Here is an example of using the CLI tool:
## Reconfigure the topology "mytopology" to use 5 worker processes,
## the spout "blue-spout" to use 3 executors and
## the bolt "yellow-bolt" to use 10 executors.
$ storm rebalance mytopology -n 5 -e blue-spout=3 -e yellow-bolt=10
重置单词分割的并行度
public class WordCountTopology {
private static final String SENTENCE_SPOUT_ID = "sentence-spout";
private static final String SPLIT_BOLT_ID = "split-bolt";
private static final String COUNT_BOLT_ID = "count-bolt";
private static final String REPORT_BOLT_ID = "report-bolt";
private static final String TOPOLOGY_NAME = "word-count-topology";
public static void main(String[] args) throws Exception {
SentenceSpout spout = new SentenceSpout();
SplitSentenceBolt splitBolt = new SplitSentenceBolt();
WordCountBolt countBolt = new WordCountBolt();
ReportBolt reportBolt = new ReportBolt();
TopologyBuilder builder = new TopologyBuilder();
builder.setSpout(SENTENCE_SPOUT_ID, spout, 2);
// SentenceSpout --> SplitSentenceBolt
builder.setBolt(SPLIT_BOLT_ID, splitBolt, 2)
.setNumTasks(4)
.shuffleGrouping(SENTENCE_SPOUT_ID);
// SplitSentenceBolt --> WordCountBolt
builder.setBolt(COUNT_BOLT_ID, countBolt, 4)
.fieldsGrouping(SPLIT_BOLT_ID, new Fields("word"));
// WordCountBolt --> ReportBolt
builder.setBolt(REPORT_BOLT_ID, reportBolt)
.globalGrouping(COUNT_BOLT_ID);
Config config = new Config();
config.setNumWorkers(2);
LocalCluster cluster = new LocalCluster();
cluster.submitTopology(TOPOLOGY_NAME, config, builder.createTopology());
waitForSeconds(10);
cluster.killTopology(TOPOLOGY_NAME);
cluster.shutdown();
}
}
三、可靠的流处理ack和fail
Guaranteeing Message Processing
Spout实现可靠消费
以KestrelSpout消费kestrel消息队列为例:
ack
or
fail。KestrelSpout会根据消息是否被消费或timeout未成功消费进行 ack or fail,已确定从Kestrel queue真正拿走消费,或是失败则把消费放回Kestrel queue(去除pending状态,供其他consumers消费)

--------

练习题组
a: 在这段原文中，示例命令要让拓扑“mytopology”使用多少个 worker 进程？
b: 把这段原文从“Here is an example”一直到“use 10 executors.”的部分重新写出，并将其中的“blue-spout”改为“red-spout”。
下列各行数据取自另一个来源。

截图与网页的定位记录
--------

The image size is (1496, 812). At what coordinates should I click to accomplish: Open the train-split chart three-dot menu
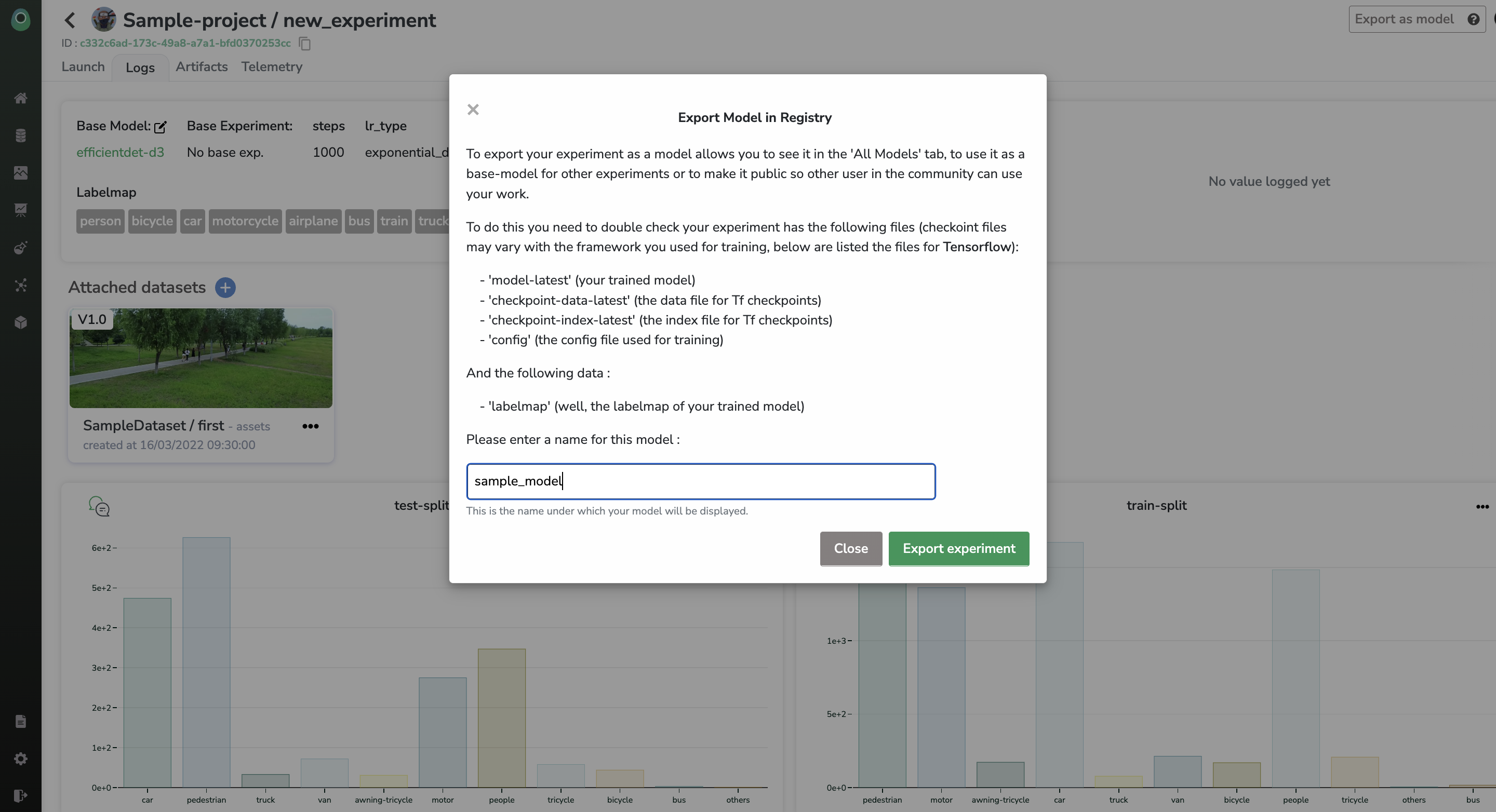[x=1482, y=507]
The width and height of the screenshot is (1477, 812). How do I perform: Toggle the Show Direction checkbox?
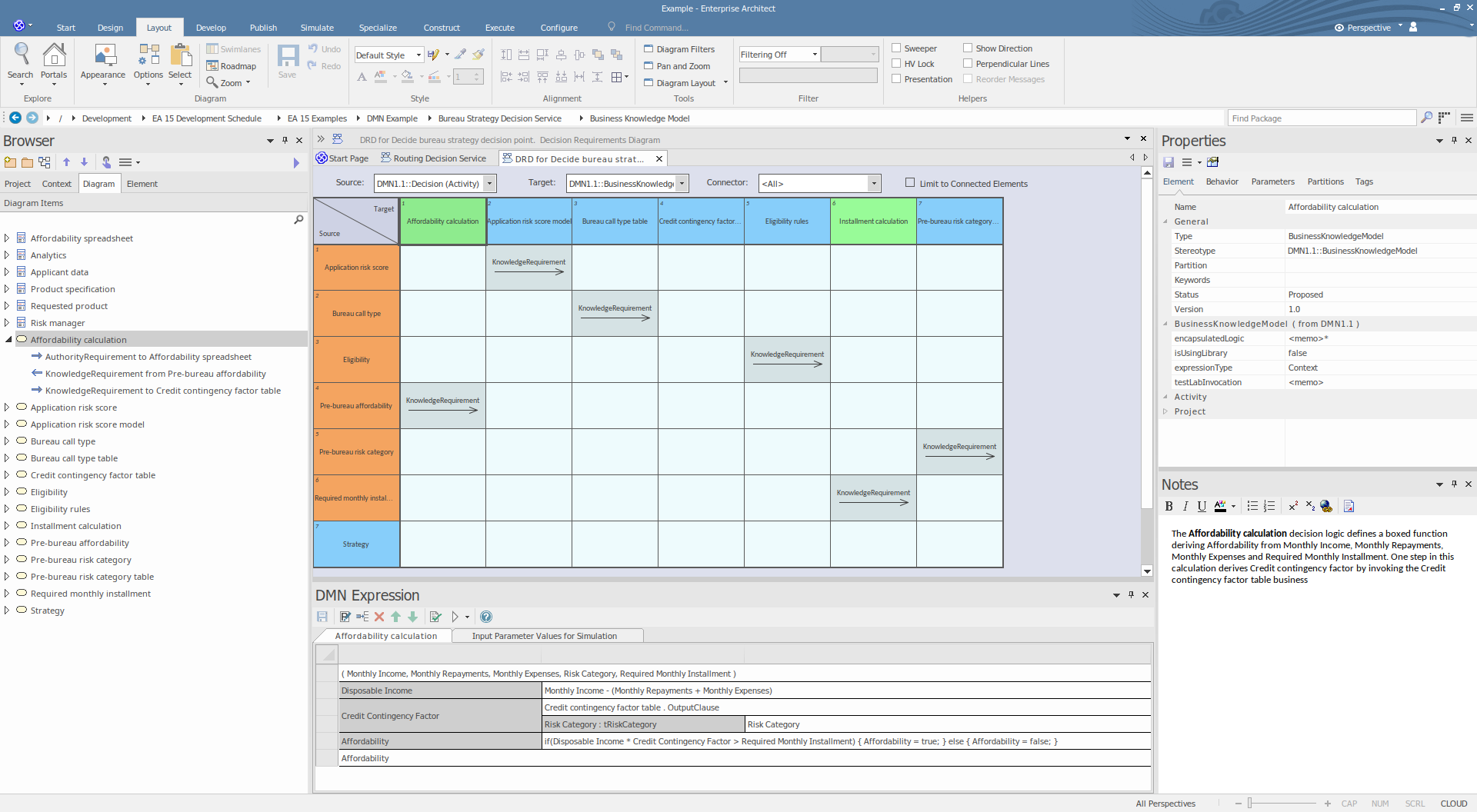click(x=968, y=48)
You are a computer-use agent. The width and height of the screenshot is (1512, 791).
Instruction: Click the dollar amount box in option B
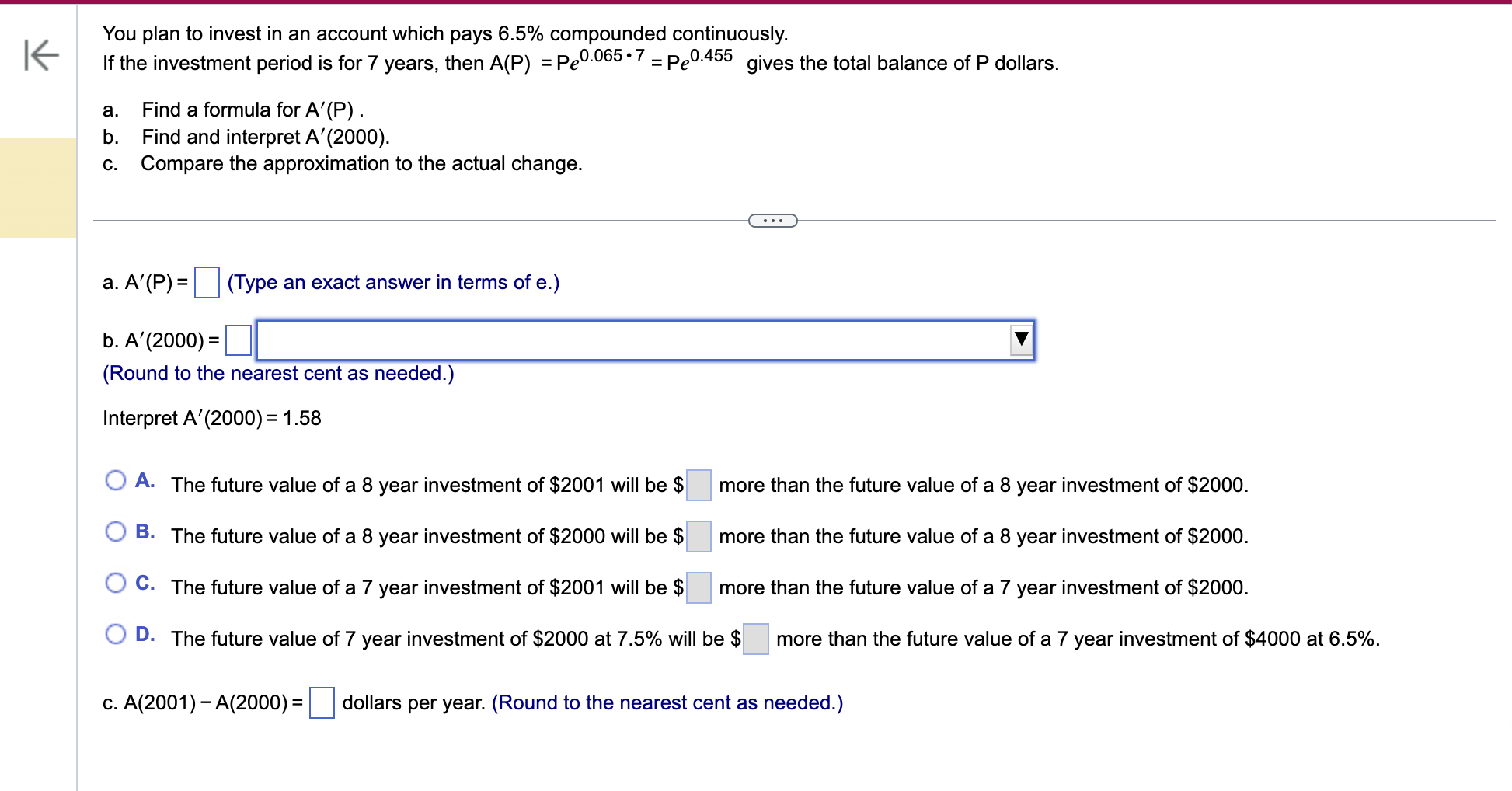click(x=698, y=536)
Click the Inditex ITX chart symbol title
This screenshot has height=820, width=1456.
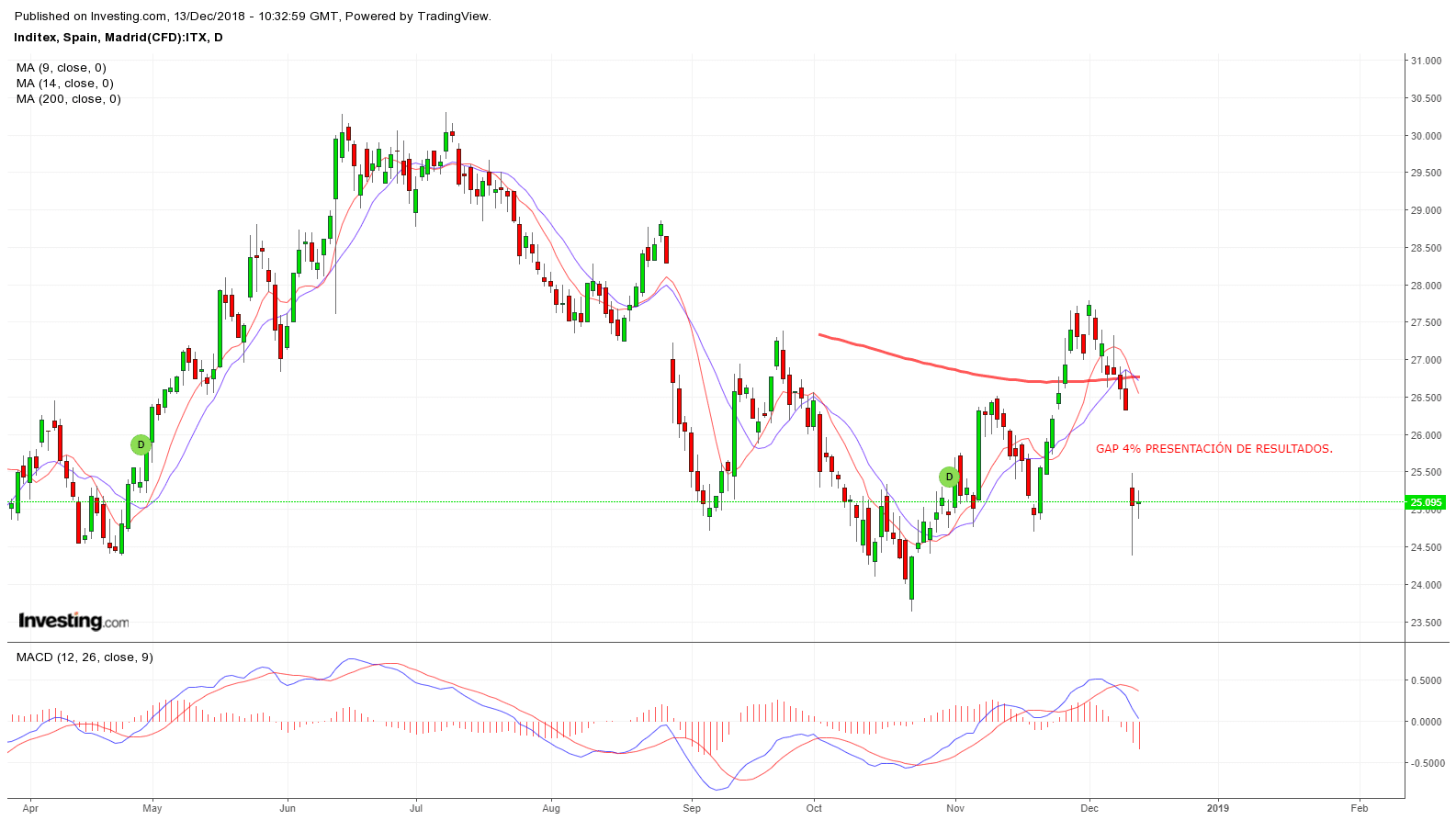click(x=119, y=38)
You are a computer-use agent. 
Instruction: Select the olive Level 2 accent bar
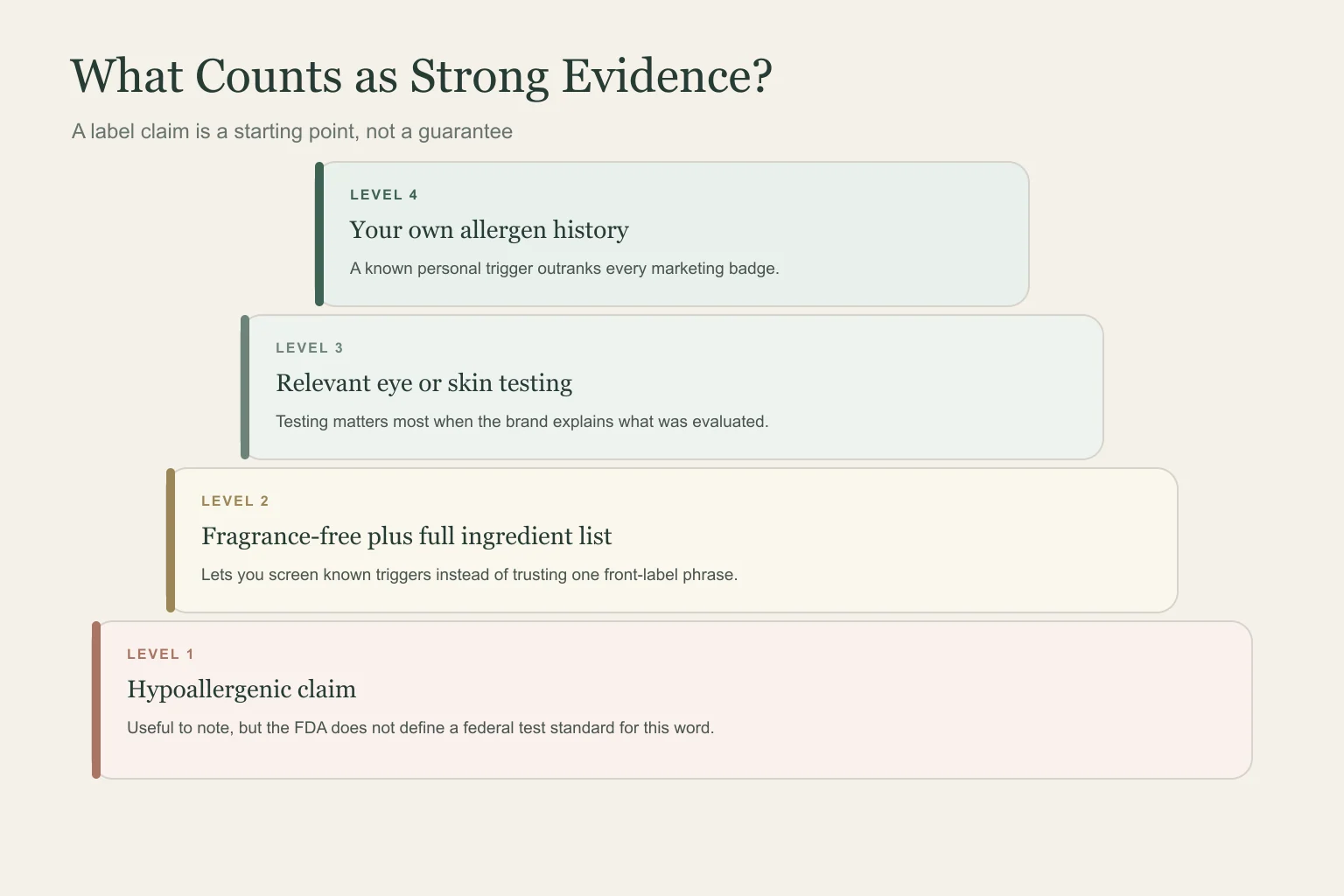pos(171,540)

--------

逐题答案
a: 5 个。

b:
Here is an example of using the CLI tool:
## Reconfigure the topology "mytopology" to use 5 worker processes,
## the spout "red-spout" to use 3 executors and
## the bolt "yellow-bolt" to use 10 executors.